[LISTED ENTRIES]

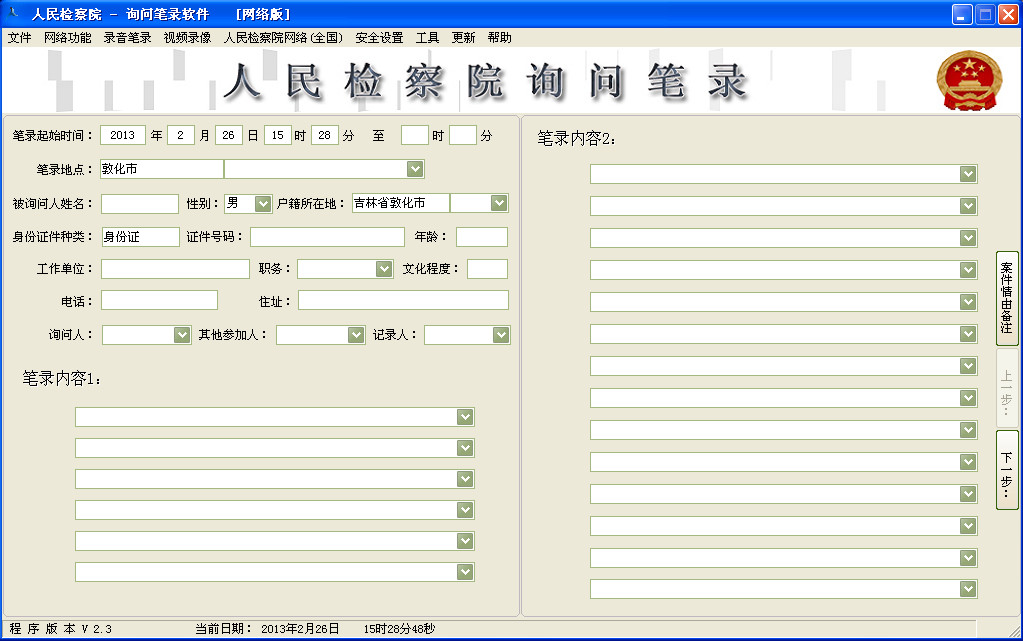The width and height of the screenshot is (1023, 641).
Task: Expand the 记录人 dropdown
Action: [x=501, y=334]
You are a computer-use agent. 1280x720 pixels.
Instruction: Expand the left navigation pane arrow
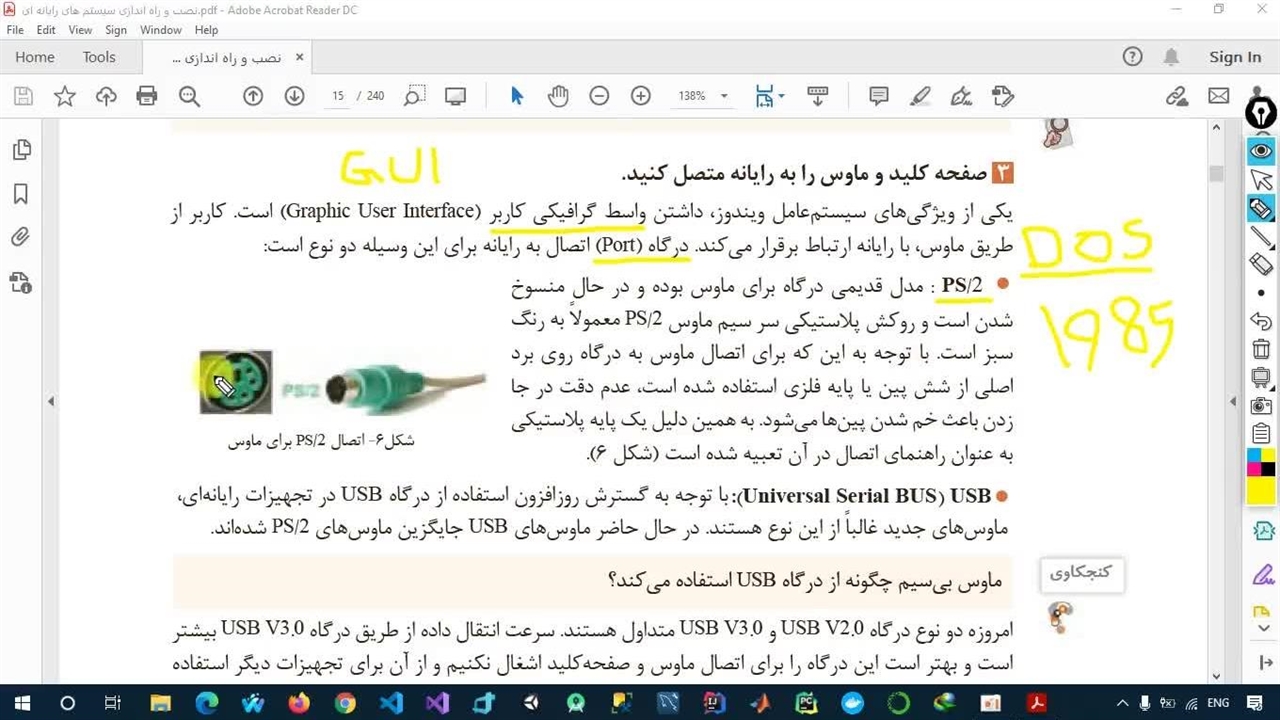[51, 401]
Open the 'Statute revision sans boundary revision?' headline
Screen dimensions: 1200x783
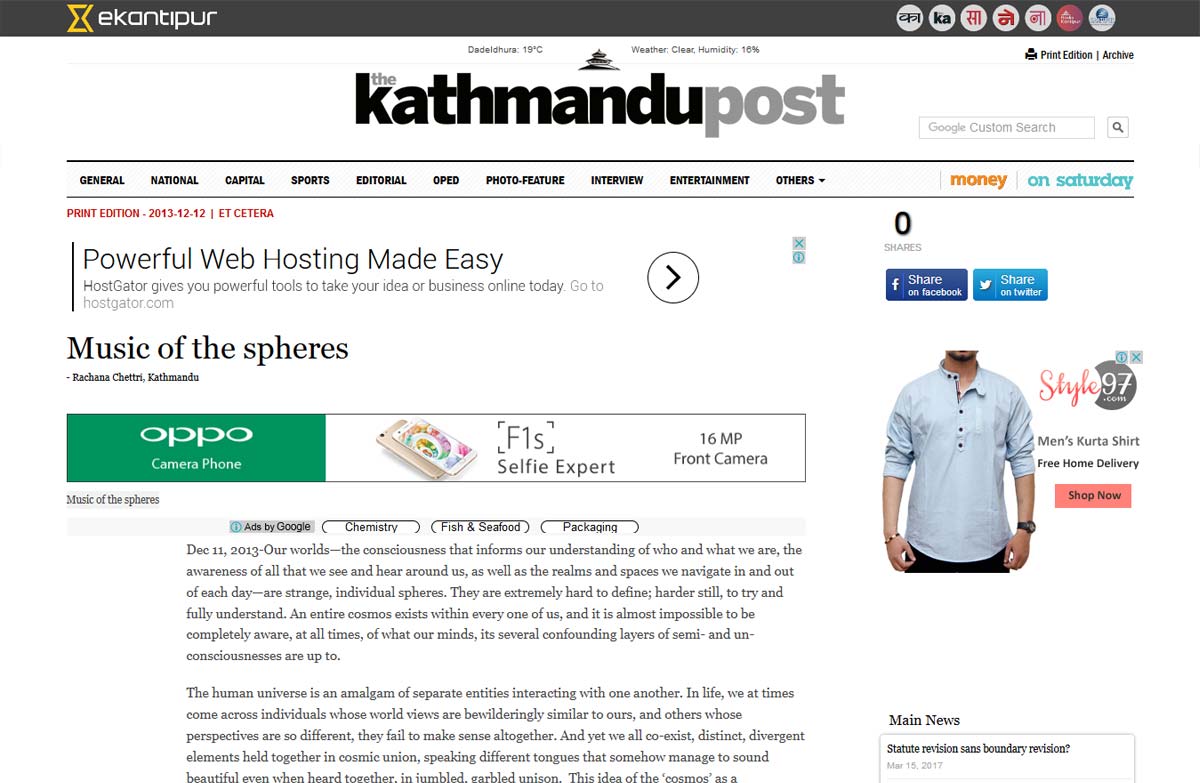coord(978,749)
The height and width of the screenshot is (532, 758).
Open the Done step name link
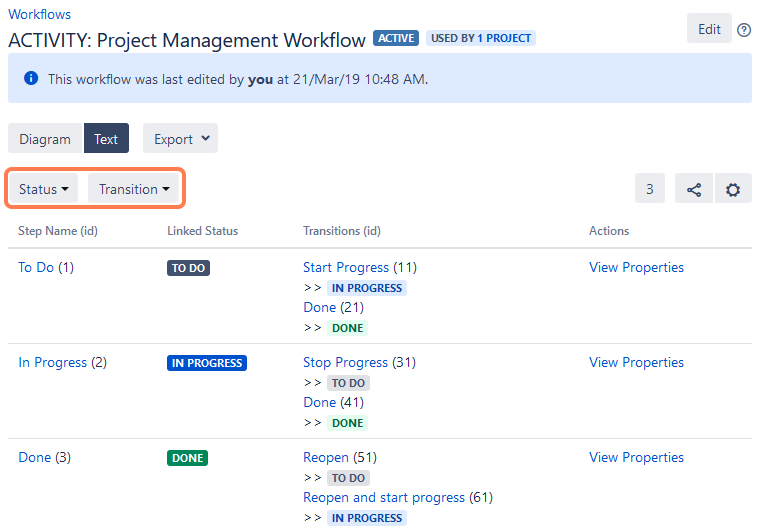coord(35,457)
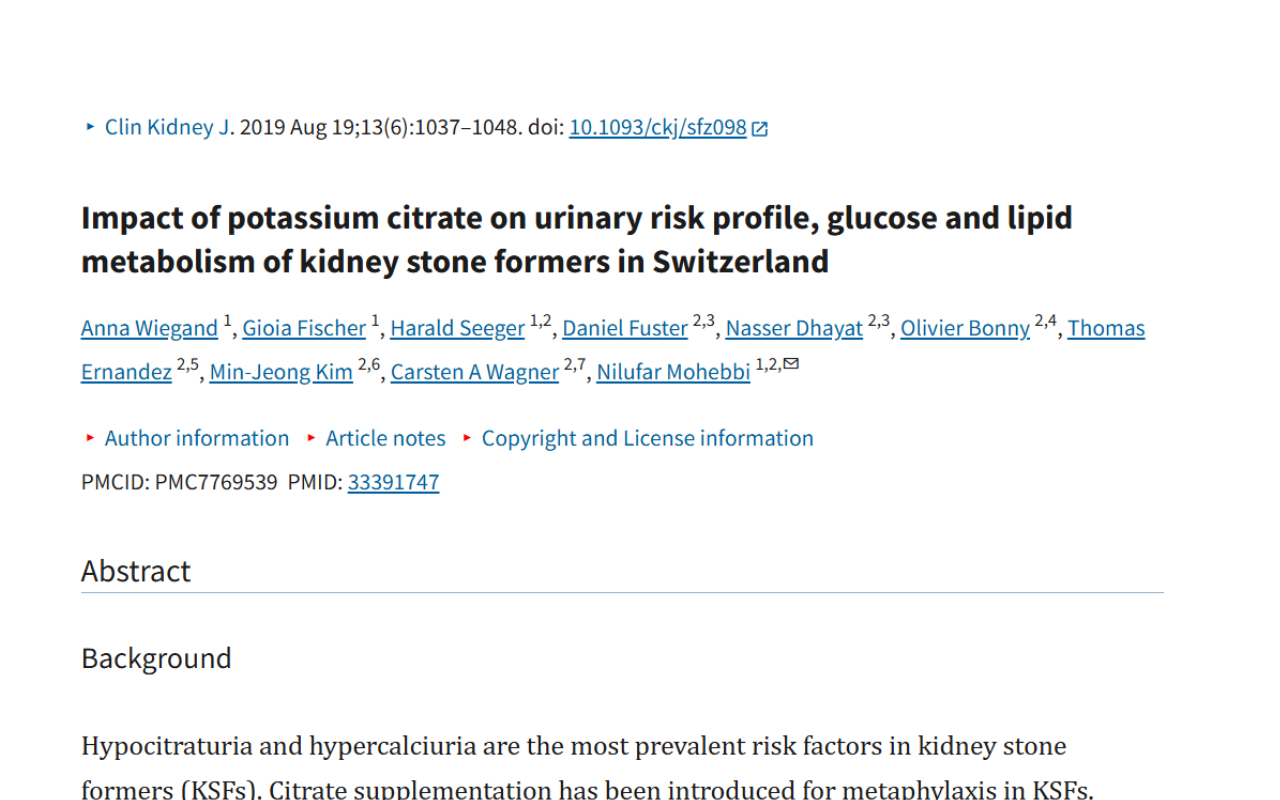Click the red arrow before Article notes

click(311, 438)
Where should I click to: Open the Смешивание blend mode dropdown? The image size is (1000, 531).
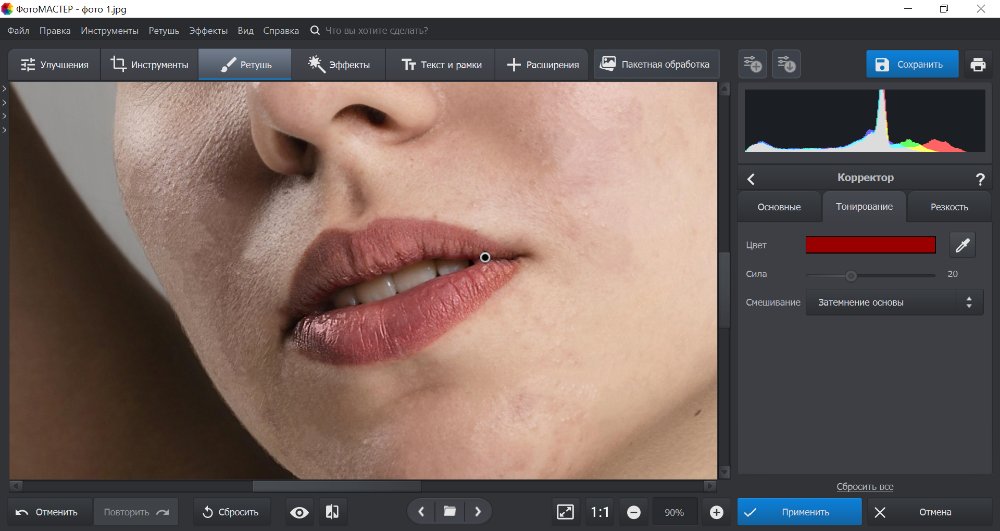tap(894, 302)
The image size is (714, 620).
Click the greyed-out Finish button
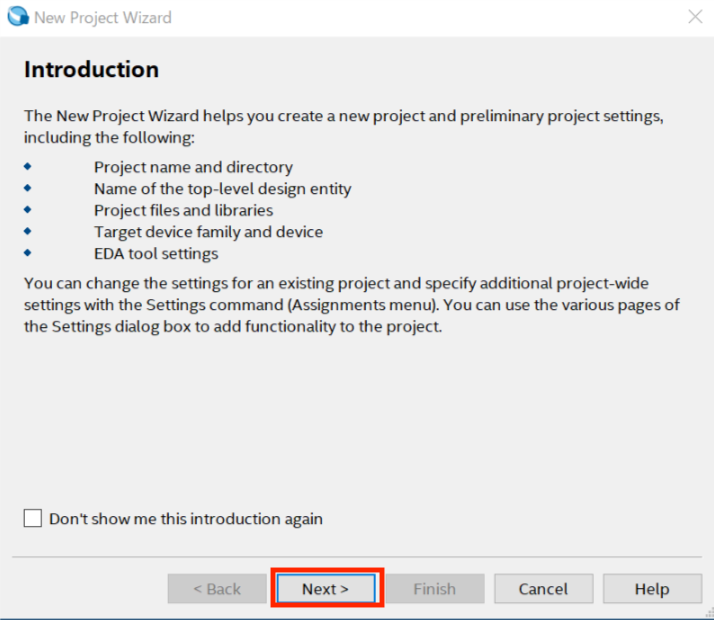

[TASK TO CARRY OUT] Nothing but the lines from the one containing "Instruction: Expand the" through the last line of the listing should be copied, each word for word and without pictures.

[TASK ANSWER]
Instruction: Expand the left navigation pane arrow
[51, 401]
Open the 'Statute revision sans boundary revision?' headline
Screen dimensions: 1200x783
coord(978,749)
The height and width of the screenshot is (532, 758).
Open the Done step name link
coord(35,457)
Click the red arrow before Article notes

click(311, 438)
Where should I click to: Open the Смешивание blend mode dropdown? The image size is (1000, 531).
tap(894, 302)
The image size is (714, 620).
Click the greyed-out Finish button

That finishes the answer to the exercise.